The court "may accept, reject, or modify, in whole or in part, the findings or recommendations made by the magistrate judge." 28 U.S.C. § 636(b)(1)(C). The court shall make a de novo determination of the portions of the report to which petitioner objects. United States v. Male Juvenile, 121 F.3d 34, 38 (2d Cir. 1997). "A district court may adopt those portions of the Report to which no objections have been made and which are not facially erroneous." Wilds v. United Parcel Serv., Inc., 262 F. Supp. 2d 163, 170 (S.D.N.Y. 2003) (citation omitted). An objection which is "devoid of any reference to specific findings or recommendations" and is "unsupported by legal authority" does not preserve the claim. Mario v. P & C Foods, Inc., 313 F.3d 758, 766 (2d Cir. 2002).
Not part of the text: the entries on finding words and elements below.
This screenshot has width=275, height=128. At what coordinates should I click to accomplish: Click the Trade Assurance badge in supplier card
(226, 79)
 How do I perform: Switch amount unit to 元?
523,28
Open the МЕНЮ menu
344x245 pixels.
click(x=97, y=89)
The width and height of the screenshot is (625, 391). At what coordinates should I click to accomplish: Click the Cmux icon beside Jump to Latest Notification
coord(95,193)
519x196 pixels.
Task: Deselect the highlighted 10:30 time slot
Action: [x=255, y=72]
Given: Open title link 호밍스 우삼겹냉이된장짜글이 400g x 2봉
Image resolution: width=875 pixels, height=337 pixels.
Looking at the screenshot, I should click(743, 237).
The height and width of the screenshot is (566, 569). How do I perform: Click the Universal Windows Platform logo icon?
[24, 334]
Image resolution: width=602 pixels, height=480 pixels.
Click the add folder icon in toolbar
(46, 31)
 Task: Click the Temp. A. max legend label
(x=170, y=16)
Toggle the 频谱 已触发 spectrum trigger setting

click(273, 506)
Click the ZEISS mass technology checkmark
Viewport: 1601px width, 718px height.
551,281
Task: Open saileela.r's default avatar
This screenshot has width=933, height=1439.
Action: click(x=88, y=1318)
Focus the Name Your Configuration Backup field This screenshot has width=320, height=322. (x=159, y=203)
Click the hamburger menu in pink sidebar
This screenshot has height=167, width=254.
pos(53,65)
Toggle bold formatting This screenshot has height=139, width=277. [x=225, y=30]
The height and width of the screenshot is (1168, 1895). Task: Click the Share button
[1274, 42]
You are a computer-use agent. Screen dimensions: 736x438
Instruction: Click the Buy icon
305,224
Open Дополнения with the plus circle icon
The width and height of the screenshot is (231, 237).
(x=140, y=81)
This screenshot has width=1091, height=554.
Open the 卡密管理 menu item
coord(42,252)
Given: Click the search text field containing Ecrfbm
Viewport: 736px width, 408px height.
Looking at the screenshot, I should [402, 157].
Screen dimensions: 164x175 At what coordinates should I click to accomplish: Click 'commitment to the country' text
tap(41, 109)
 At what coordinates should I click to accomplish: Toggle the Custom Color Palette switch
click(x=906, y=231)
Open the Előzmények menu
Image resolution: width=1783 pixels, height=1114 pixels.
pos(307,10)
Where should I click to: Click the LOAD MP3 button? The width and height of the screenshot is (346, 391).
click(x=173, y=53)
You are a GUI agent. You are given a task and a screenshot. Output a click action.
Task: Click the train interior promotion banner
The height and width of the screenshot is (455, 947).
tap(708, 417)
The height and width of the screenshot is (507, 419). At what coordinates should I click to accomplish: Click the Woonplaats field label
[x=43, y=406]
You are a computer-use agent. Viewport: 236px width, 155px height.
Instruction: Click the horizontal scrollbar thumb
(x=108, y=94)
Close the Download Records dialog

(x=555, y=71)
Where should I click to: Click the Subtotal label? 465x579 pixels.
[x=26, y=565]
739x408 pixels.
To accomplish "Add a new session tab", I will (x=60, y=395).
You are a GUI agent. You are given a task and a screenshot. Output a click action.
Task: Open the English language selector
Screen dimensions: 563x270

In his objections, McMillan continues to claim that he should have been permitted to participate in the 2005 televised mayoral debates. In alleging discrimination, he points to a Finance Board requirement that candidates raise or spend money in order to participate in the debates. Having reviewed the Report and the objections, there is no reason to find that the Report erred in its conclusion that the complaints in the three actions should be dismissed.
The motions to dismiss McMillan v. New York City Campaign Finance Board, 05 Civ. 8427, McMillan v. New York City Campaign Finance Board, et al., 05 Civ. 8652, and McMillan v. The League of Women Voters, et al., 05 Civ. 8980 are granted. The Clerk of Court shall close each case.